本来であれば、織田3万の兵が陣を敷いているわけですから、武田軍1万5千は長篠城の包囲をといて引き上げるのが常套でした。

しかし織田軍が野戦に弱いのは当時は誰もが知るところでしたし、逆に武田軍は野戦にかけては追随を許さない強さを誇っていました。

この当時、陣の前には鉄砲や馬をよける馬防柵がありました。

柵を破るべく前進した武田の兵たちは、柵の間から発する鉄砲に撃たれ前進することができません。

織田軍は柵から出る事なく鉄砲を使った応戦のみで、織田が一番弱い白兵戦に持ち込むことは出来なかったのが武田の敗因の一つです。

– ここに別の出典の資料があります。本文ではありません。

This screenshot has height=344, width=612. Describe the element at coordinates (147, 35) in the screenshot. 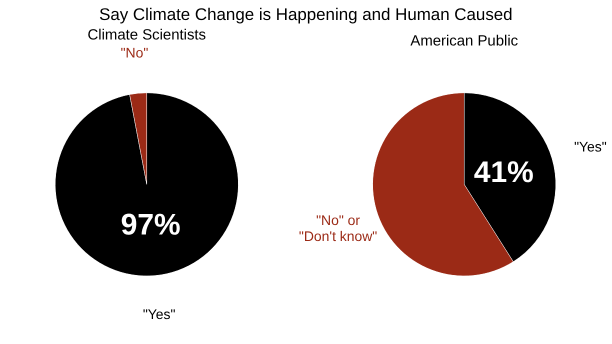

I see `chart-subtitle: Climate Scientists` at that location.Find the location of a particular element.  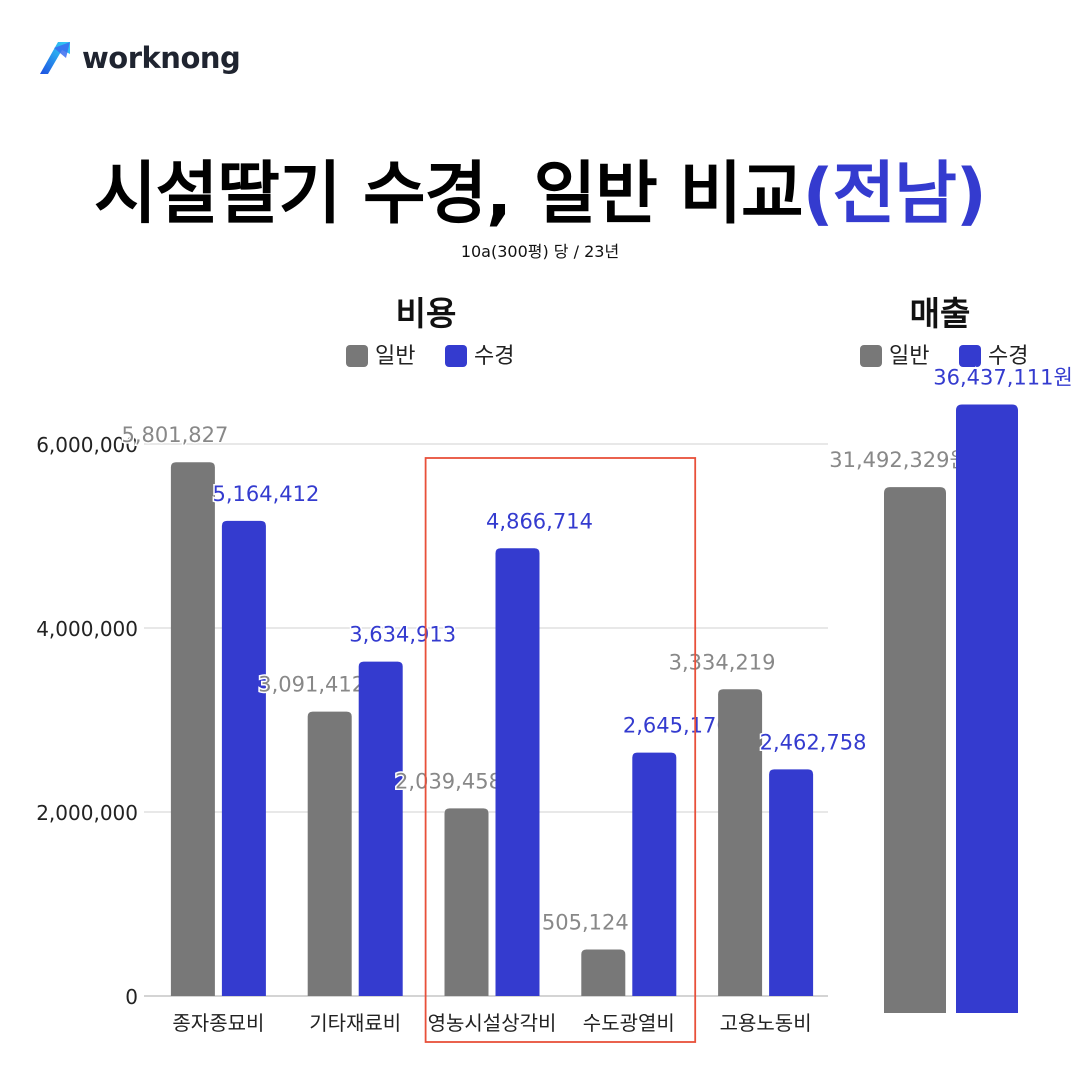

また武田は陣を構える場所を間違えたともいわれています。

武田勢を後ろから攻撃するため、織田軍の酒井隊があるみ原に向かいました。

このままでは退路を塞がれると知った勝頼は、旗本衆を反転させ酒井隊に向けました。

旗本衆といえば、本陣の近くにいるのが常です。

彼らの反転を本陣が逃げ出したと味方が勘違いし、武田軍は一気に浮足だってしまいました。

この戦いで武田は多くの死者を出しています。

武将も敗死してますが、一番の痛手は兵を失ったことでした。

兵とは、通常は農民です。

だから当時の戦は農閑期に進軍するのが常でした。

農業生産能力が一気に落ち、経済的に立ち行かなくなったことで武田は滅亡へと向かっていきます。

信長が鉄砲を多用したのは事実のようです。

しかし3千丁の3段撃ちは、後の世の作り話だったと思われます。